Au dernier trimestre 2023, le PIB américain a affiché une croissance fulgurante de 3,3 %, alors que les experts, armés de leurs calculatrices et de leurs diplômes prestigieux, n'en prévoyaient qu'une hausse de 2 %. C'est comme commander une petite pizza et en recevoir une géante, bien garnie. Sur l'ensemble de l'année, l'économie américaine a progressé de 2,5 %, laissant loin derrière elle les autres économies avancées. Et devinez quoi ? La croissance ne semble pas près de ralentir en 2024.
Ryan Sweet, un expert reconnu d'Oxford Economics, a déclaré en substance que l'économie américaine prospère tandis que d'autres peinent à se faire entendre. Mais pourquoi ? Quel est le secret de cette réussite ? C'est la combinaison de plusieurs facteurs :
- Explosion Cash : Lorsque la COVID-19 a plongé le monde dans le chaos, le gouvernement américain n'est pas resté les bras croisés ; il a distribué cash à profusion. On parle d'un plan de relance de 2 200 milliards de dollars qui a inondé les travailleurs, les familles et les entreprises. Et ils ont récidivé. À plusieurs reprises. La somme colossale de 5 000 milliards de dollars a été déversée partout, des chômeurs aux transports en commun, désespérément privés de passagers.
- Forte croissance de l'emploi : malgré l'inflation galopante, les Américains ont trouvé du travail. Le taux de chômage s'est maintenu sous les 4 % pendant un certain temps, et les salaires ont même légèrement augmenté, surtout pour les personnes aux revenus modestes.

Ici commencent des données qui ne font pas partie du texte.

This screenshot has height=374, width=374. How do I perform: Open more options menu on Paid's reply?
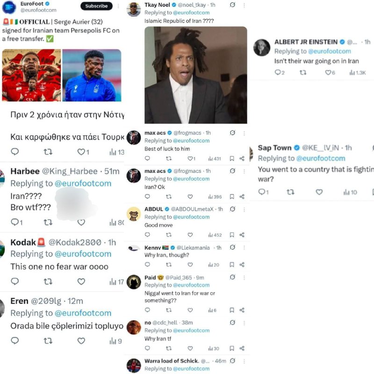click(x=244, y=278)
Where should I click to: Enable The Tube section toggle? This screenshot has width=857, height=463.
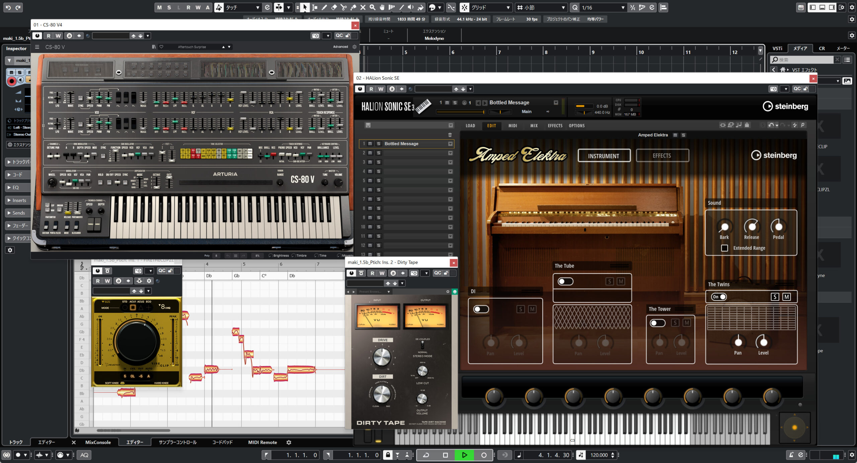(x=565, y=281)
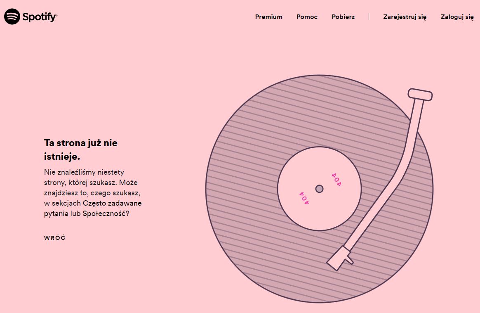Click the upper-right 404 label on record
This screenshot has height=313, width=480.
pos(336,180)
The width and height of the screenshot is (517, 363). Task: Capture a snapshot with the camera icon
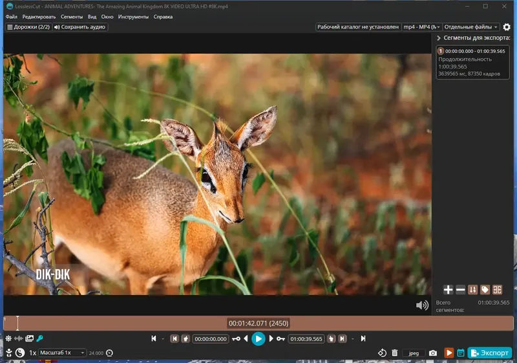pyautogui.click(x=433, y=353)
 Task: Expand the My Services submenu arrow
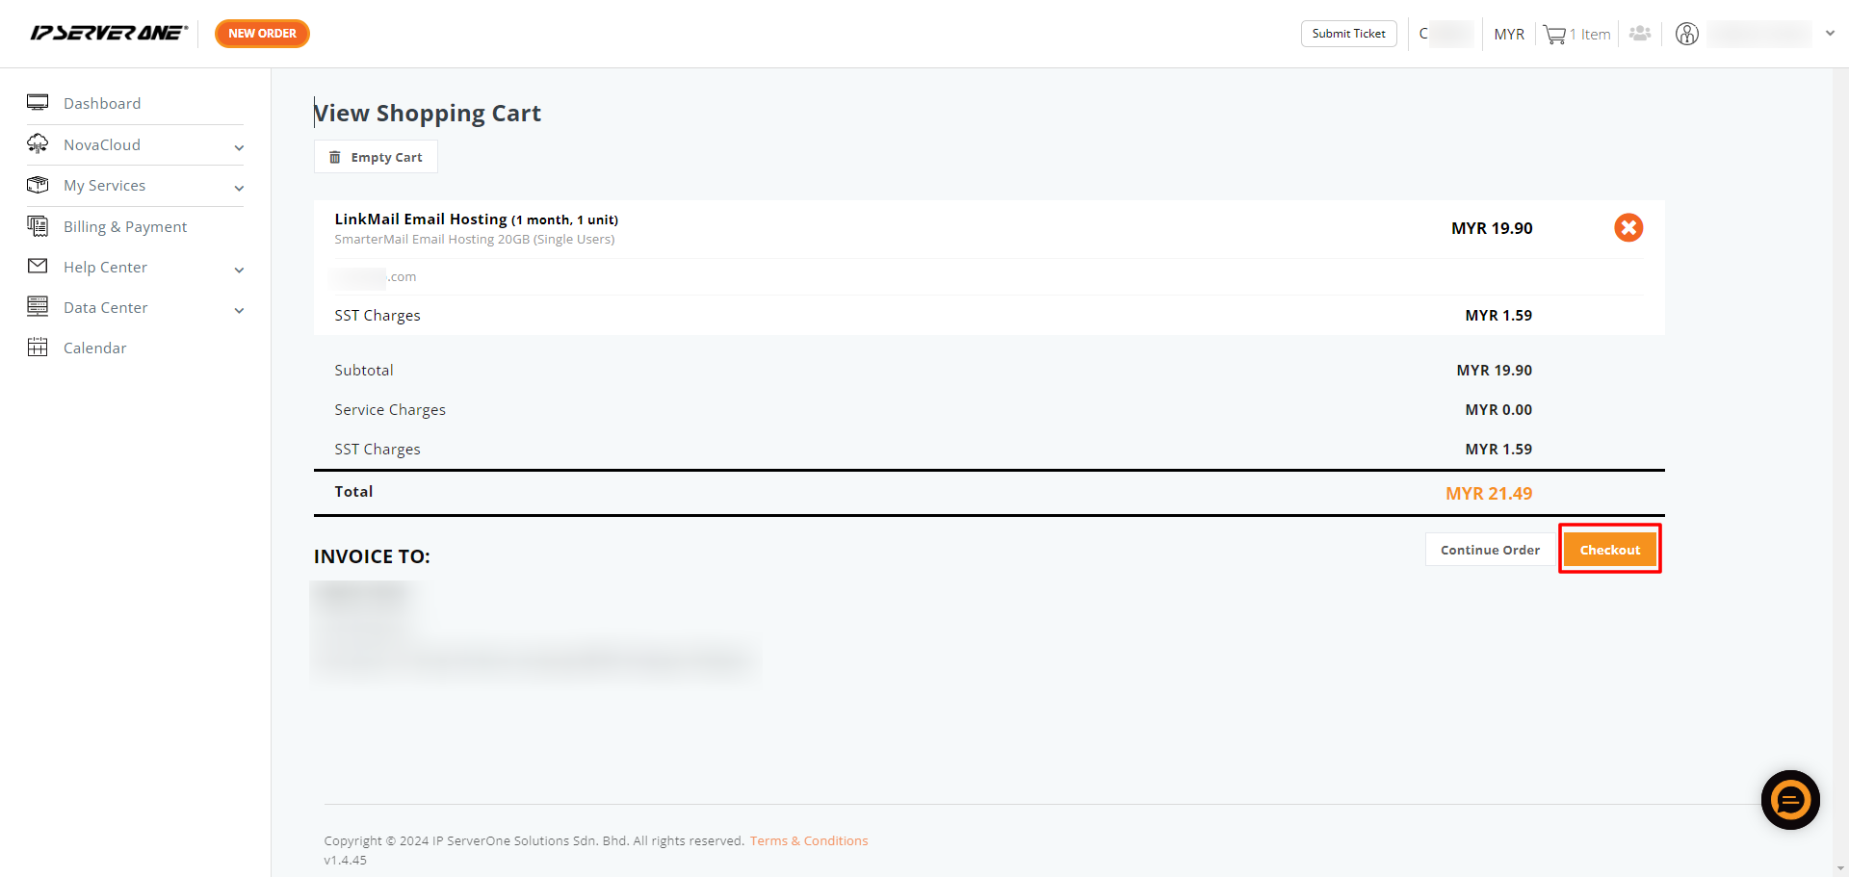239,188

- Le contexte énergétique défavorable : la capacité des États-Unis à vendre plus d’énergie qu’ils n’en achètent a fait d’eux une superpuissance, surtout lorsque les prix de l’énergie ont explosé après que la Russie a décidé de perturber les relations avec l’Ukraine. L’Europe, en revanche, a subi un double coup dur avec la pandémie puis la crise énergétique, en particulier des pays comme l’Allemagne qui dépendaient fortement du gaz russe.
En ce qui concerne l'Europe, la situation est plutôt triste. Les États-Unis accélèrent à toute vitesse, tandis que l'Europe peine à suivre le rythme. Elle rêve d'écologie et d'autosuffisance, mais c'est comme si elle essayait de faire du vélo pour la première fois sans petites roues.

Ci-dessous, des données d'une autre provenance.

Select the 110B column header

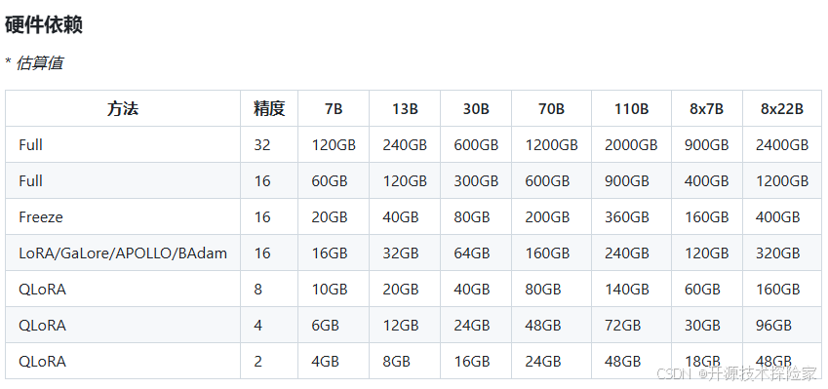pyautogui.click(x=632, y=109)
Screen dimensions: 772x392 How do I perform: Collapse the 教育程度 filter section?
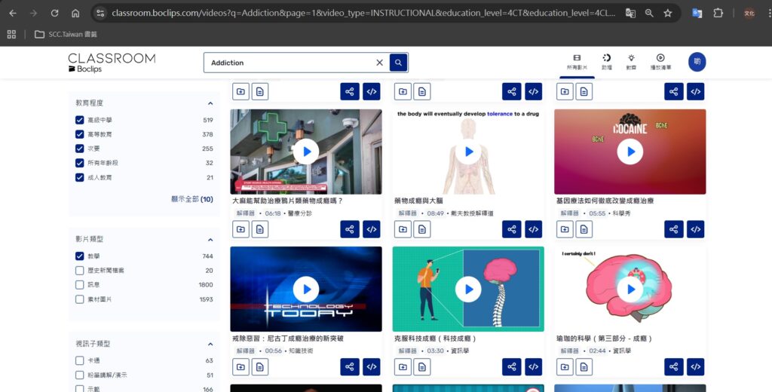(x=210, y=103)

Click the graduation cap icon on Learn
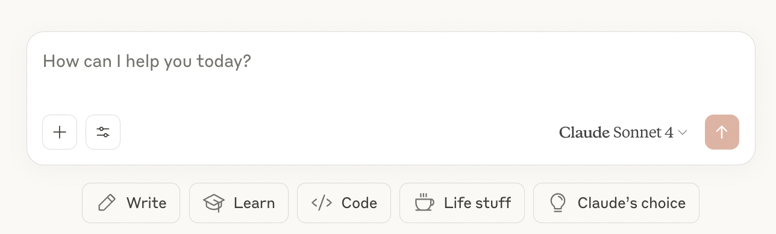[x=213, y=203]
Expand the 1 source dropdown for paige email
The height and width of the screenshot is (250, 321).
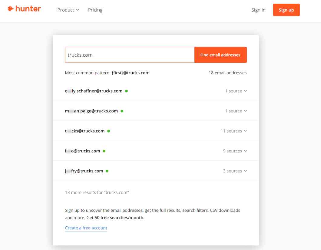tap(237, 111)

L'Europe est confrontée à une multitude de problèmes : elle n'investit pas suffisamment, sa population vieillit à un rythme effréné, et malgré le marché unique, la circulation des personnes, des capitaux et des marchandises reste complexe. Le temps presse, et l'Europe a besoin d'un soutien cash massif non seulement pour rattraper son retard, mais aussi pour s'engager pleinement dans les transitions écologiques et technologiques sans se ruiner.

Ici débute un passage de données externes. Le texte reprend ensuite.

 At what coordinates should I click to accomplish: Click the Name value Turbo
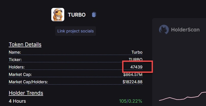tap(137, 52)
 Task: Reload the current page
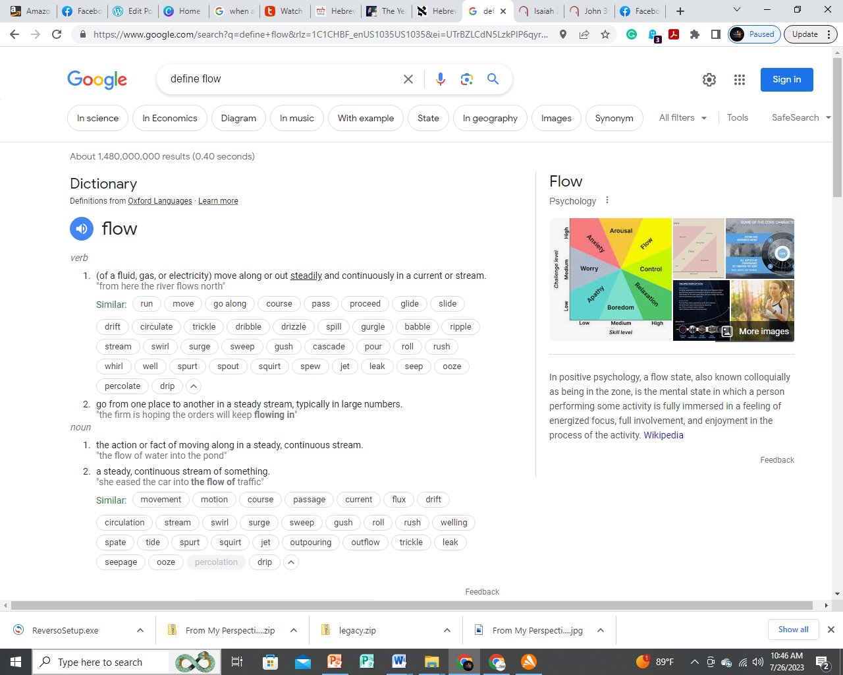tap(57, 34)
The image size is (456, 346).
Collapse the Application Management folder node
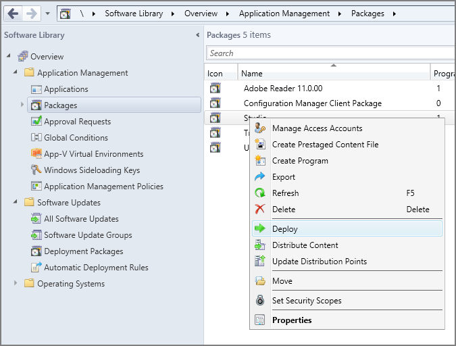pyautogui.click(x=16, y=72)
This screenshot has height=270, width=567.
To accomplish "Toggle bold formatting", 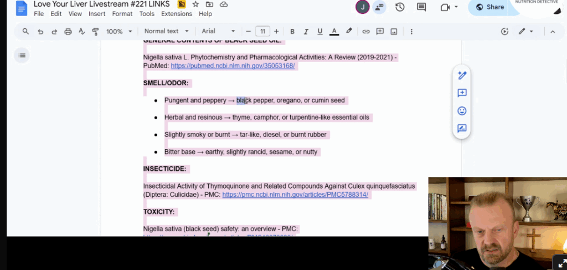I will (292, 32).
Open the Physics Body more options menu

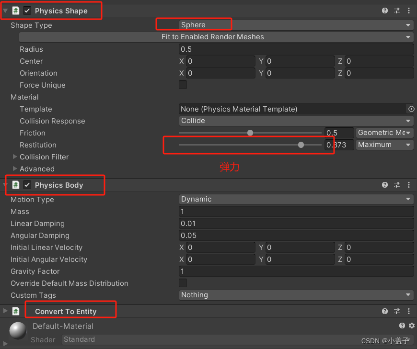point(409,185)
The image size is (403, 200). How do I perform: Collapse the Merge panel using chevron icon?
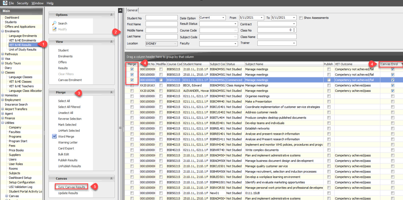pos(111,92)
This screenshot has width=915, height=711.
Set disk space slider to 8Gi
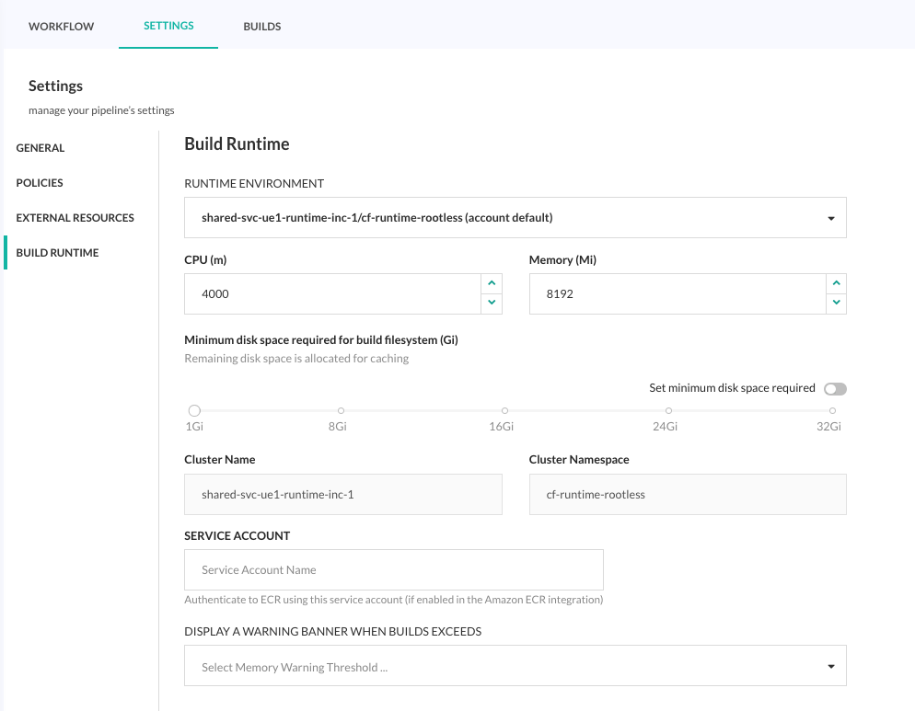[341, 411]
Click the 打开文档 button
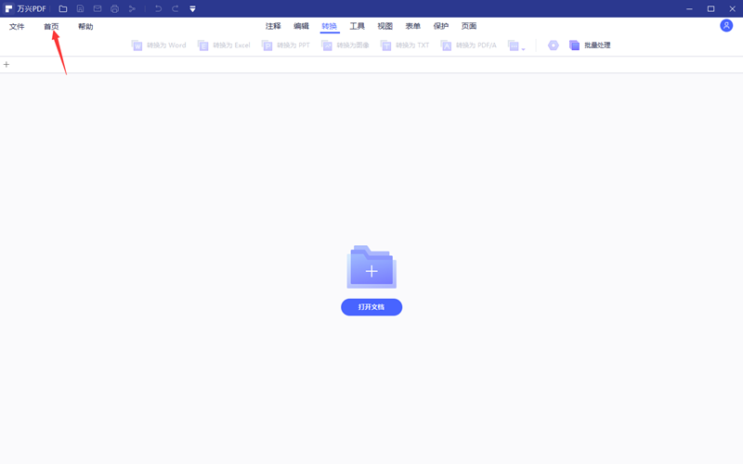Image resolution: width=743 pixels, height=464 pixels. tap(372, 307)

En matière de facilité de faire des affaires, seul le Danemark rivalise avec les États-Unis, tandis que l'Italie se retrouve derrière des pays inattendus. Le coût de l'énergie est exorbitant et les entreprises réclament de l'aide pour ne pas être laissées pour compte.
Alors que les États-Unis profitent pleinement de leur économie florissante, l'Europe cherche à éviter le pire. L'UE ambitionne de devenir une puissance économique mondiale grâce à son marché unique, mais c'est un véritable casse-tête, tant les pays restent attachés à leurs vieilles habitudes. Et même si elle parvient à s'unir, cela ne suffira pas à rendre l'Europe moins attractive pour les entreprises que les États-Unis.